- EXERCISE OBJECTIVE: Your answer must be the full listing below, repeated exactly, with no pictures in it.

- SOURCE DATA:
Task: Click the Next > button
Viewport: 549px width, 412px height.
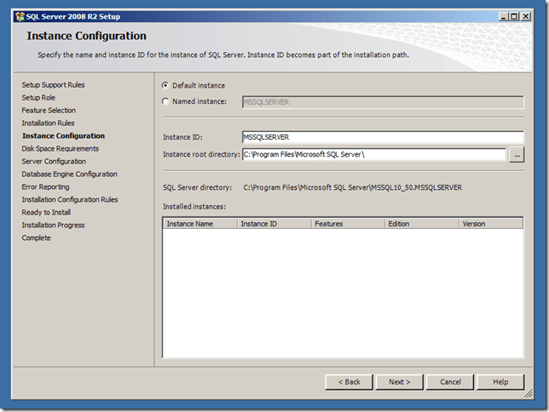Action: coord(400,381)
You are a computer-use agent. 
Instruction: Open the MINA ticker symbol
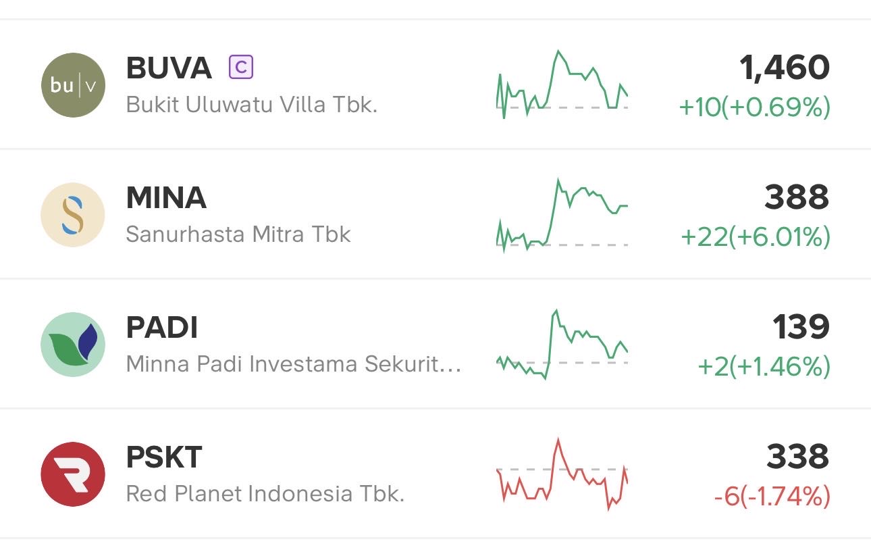click(x=166, y=198)
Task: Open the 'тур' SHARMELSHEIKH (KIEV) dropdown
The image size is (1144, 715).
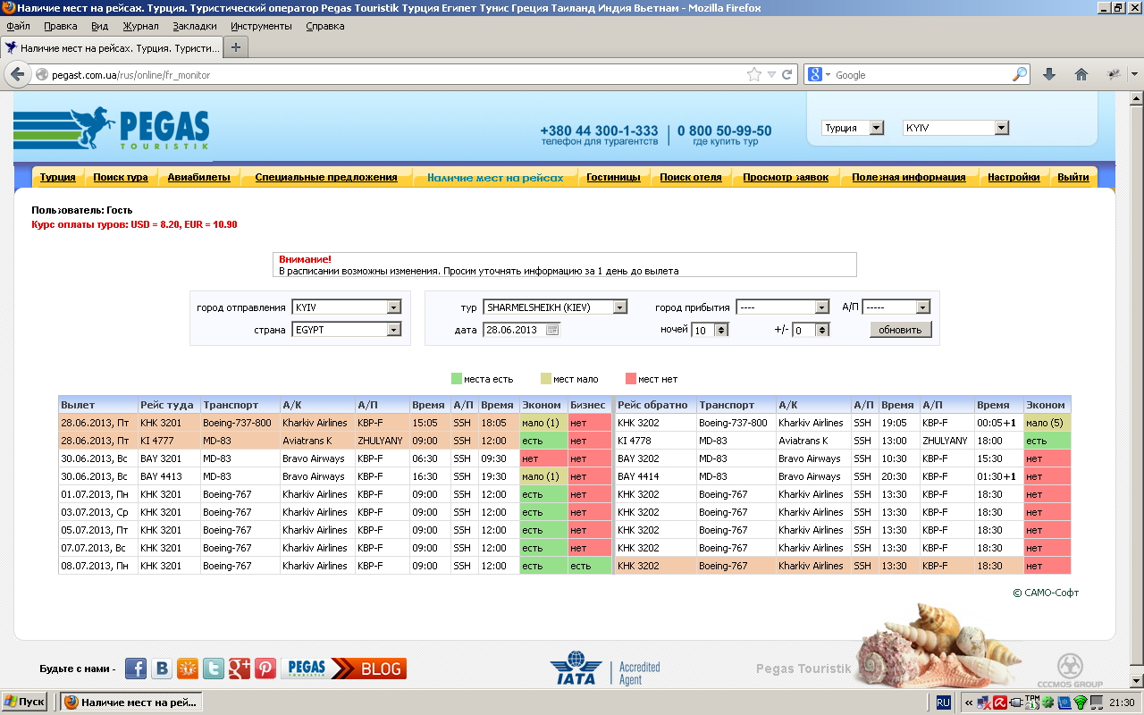Action: pos(619,307)
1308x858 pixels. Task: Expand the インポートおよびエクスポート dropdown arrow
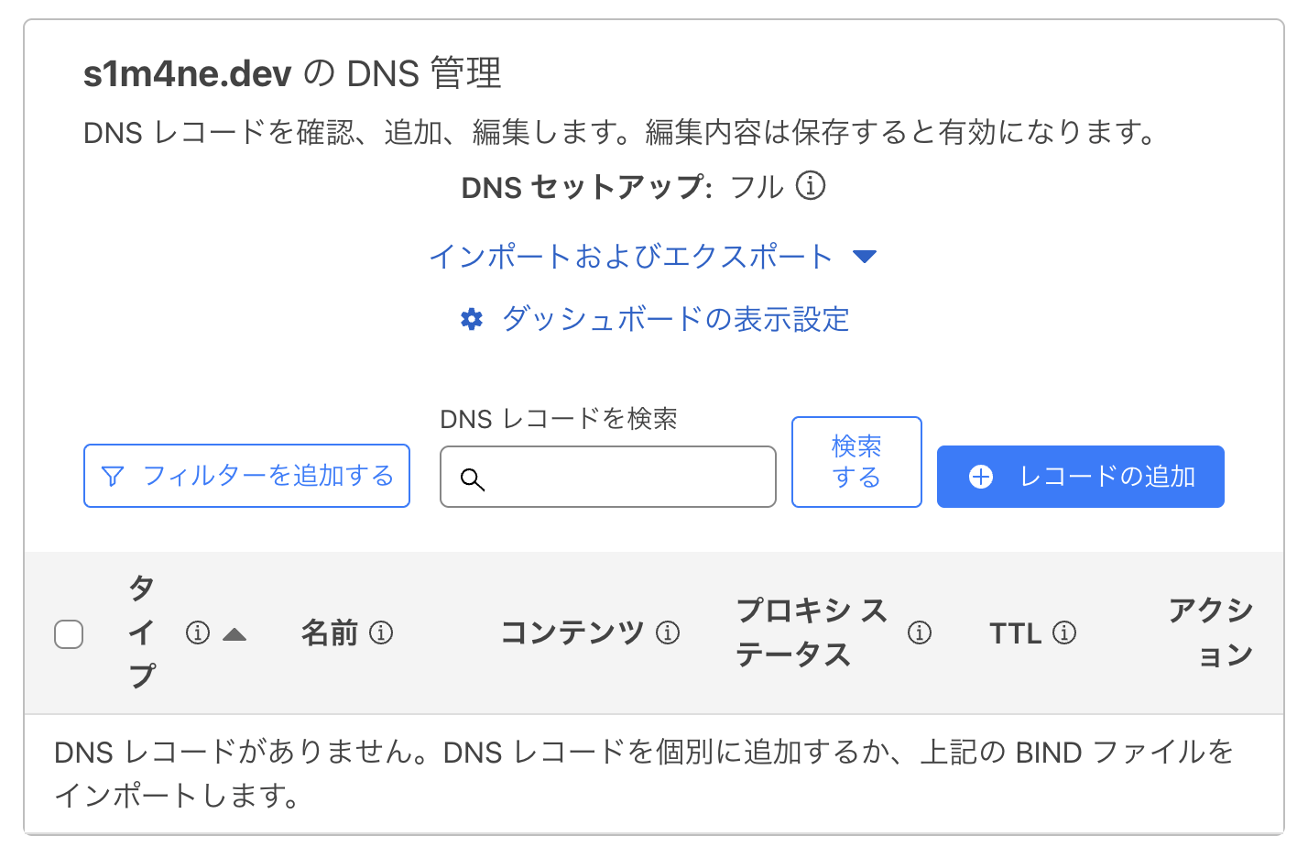click(865, 257)
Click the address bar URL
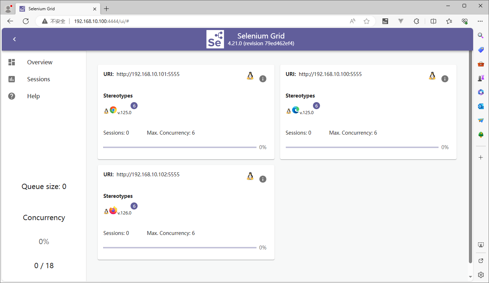This screenshot has width=489, height=283. (102, 21)
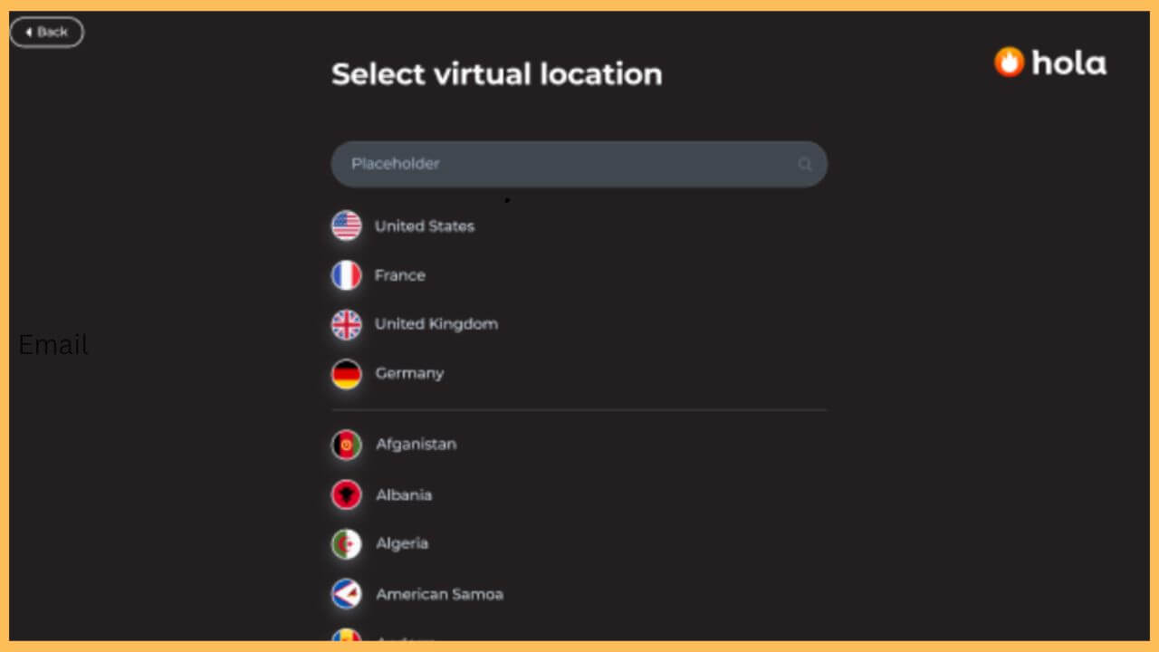Select United States as virtual location
The height and width of the screenshot is (652, 1159).
click(x=424, y=225)
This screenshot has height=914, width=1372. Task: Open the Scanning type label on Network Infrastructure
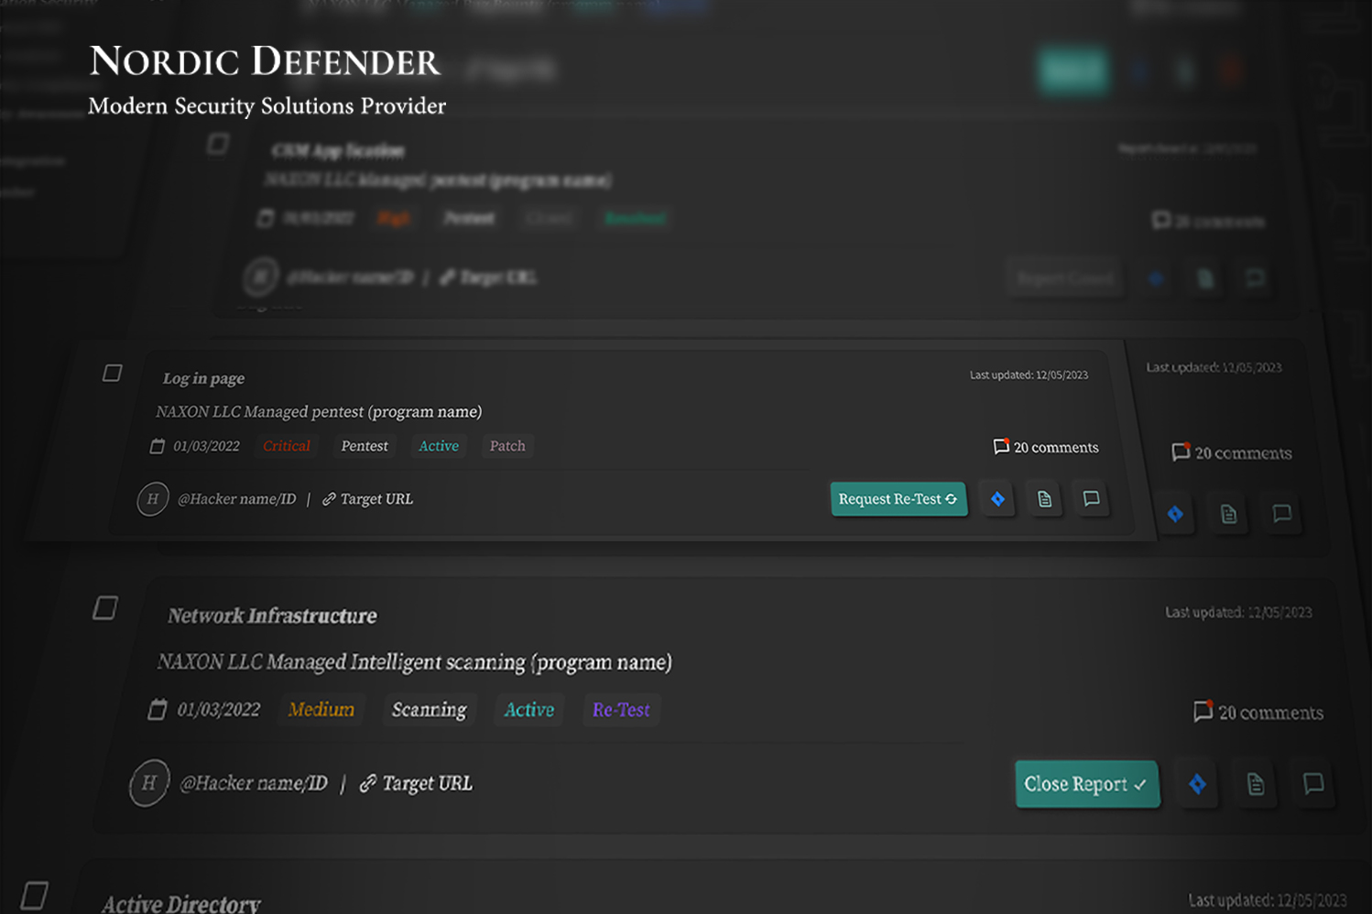(x=430, y=709)
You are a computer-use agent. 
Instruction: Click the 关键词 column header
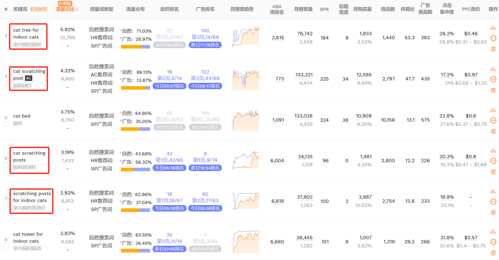pos(20,9)

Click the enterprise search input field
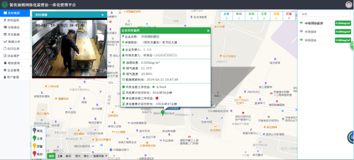click(x=325, y=14)
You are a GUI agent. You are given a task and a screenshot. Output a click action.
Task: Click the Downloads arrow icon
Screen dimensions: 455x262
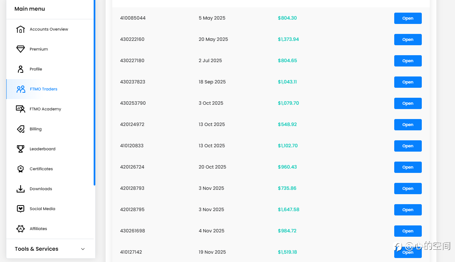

- ANSWER SPACE:
Task: Click the Next > button
Viewport: 549px width, 412px height.
Action: coord(400,381)
You are a computer-use agent. 
Instruction: Open the MINA ticker symbol
click(x=166, y=198)
Task: Open the 'тур' SHARMELSHEIKH (KIEV) dropdown
The image size is (1144, 715).
Action: pos(619,307)
1308x858 pixels. Task: Expand the インポートおよびエクスポート dropdown arrow
click(865, 257)
Click the address bar URL
This screenshot has width=489, height=283. (102, 21)
Select United States as virtual location
The height and width of the screenshot is (652, 1159).
click(x=424, y=225)
This screenshot has height=914, width=1372. Task: Open the Scanning type label on Network Infrastructure
(x=430, y=709)
You are a computer-use agent. 
Instruction: Click the 关键词 column header
pos(20,9)

Click the enterprise search input field
click(x=325, y=14)
You are a GUI agent. You are given a task and a screenshot. Output a click action.
Task: Click the Downloads arrow icon
Screen dimensions: 455x262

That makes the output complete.